The temptation of Eve was over a single apple in the Garden of Eden, and so it follows that femininity and original sin remain bound up with forbidden fruit in our collective imagination. Olivia Brazier takes this forward in her playful collages that transpose cut-outs of women with fresh fruit and vegetables, from luscious figs to outsize watermelons.
Frequently placed in domestic settings, she asserts a surrealist take-down of the woman’s role in the home. With ever-absurdist combinations of fruit and flesh, the landscape is so distorted as to force us to look at it afresh. Scale is used to shrink and grow Brazier’s female subjects amidst their surroundings; a tomato swells to giant proportions in one image, while in another a woman stands triumphant atop a mountain of onions.

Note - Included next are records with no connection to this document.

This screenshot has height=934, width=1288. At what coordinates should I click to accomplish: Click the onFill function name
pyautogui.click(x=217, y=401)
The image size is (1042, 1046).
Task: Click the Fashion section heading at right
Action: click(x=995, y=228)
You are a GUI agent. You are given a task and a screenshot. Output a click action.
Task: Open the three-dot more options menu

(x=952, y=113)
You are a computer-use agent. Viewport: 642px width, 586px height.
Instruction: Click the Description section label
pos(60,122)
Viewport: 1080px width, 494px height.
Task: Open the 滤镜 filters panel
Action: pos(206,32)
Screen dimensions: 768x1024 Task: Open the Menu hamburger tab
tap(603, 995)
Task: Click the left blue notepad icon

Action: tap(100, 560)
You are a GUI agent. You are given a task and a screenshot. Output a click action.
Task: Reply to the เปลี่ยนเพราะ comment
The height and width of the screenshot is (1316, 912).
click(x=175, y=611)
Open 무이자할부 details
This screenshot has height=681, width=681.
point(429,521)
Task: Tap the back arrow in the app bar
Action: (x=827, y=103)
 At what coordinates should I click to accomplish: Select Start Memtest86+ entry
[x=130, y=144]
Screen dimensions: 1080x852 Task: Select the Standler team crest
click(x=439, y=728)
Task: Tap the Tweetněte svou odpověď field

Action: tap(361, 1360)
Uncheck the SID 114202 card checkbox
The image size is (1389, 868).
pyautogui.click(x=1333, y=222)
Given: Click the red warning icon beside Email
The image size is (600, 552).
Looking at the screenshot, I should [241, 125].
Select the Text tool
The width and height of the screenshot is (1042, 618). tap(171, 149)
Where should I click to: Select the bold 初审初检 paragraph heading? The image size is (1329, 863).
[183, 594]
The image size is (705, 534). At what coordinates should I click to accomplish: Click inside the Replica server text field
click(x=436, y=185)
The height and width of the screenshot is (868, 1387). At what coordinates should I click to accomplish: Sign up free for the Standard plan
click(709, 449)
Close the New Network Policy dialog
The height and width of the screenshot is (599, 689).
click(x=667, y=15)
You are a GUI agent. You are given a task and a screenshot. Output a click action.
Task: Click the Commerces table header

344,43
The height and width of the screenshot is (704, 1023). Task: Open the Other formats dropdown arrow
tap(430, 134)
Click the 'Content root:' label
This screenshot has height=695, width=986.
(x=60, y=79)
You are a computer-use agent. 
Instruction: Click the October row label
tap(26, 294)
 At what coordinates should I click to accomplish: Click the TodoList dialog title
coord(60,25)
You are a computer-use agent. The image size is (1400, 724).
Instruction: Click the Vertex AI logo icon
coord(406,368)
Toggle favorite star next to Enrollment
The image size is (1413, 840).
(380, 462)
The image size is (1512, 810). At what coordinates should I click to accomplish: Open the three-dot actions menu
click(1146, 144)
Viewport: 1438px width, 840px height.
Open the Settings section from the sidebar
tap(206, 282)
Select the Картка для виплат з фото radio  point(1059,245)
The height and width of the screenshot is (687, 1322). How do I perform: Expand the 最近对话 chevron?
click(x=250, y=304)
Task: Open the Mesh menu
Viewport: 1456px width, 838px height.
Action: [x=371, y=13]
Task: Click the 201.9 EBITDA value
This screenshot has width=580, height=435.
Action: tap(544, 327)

“Femininity and original sin remain bound up with forbidden fruit in our collective imagination”
The women in Brazier’s collages are taken from vintage pornographic magazines; often undressed, they are look seductively over their shoulder or pout defiantly at the camera. Removed from their original context, their gaze takes on new significance, fixed instead on a particularly ripe peach or apricot. Like punk icon and artist Linder before her, she takes scissors to these fantasies of femininity, refiguring them instead as products to be consumed—and, presumably, with a shelf-life to match.
Brazier raises challenging questions about the value and standing of women in society today, pointedly drawing a line of comparison between the hazy so-called sexual revolution of the 1970s and today. Just how liberated are these women, and what is their worth beyond their desirability? Like the temptation of Eve, even the ripest, most delectable of fruit is shown to be little more than a delusion.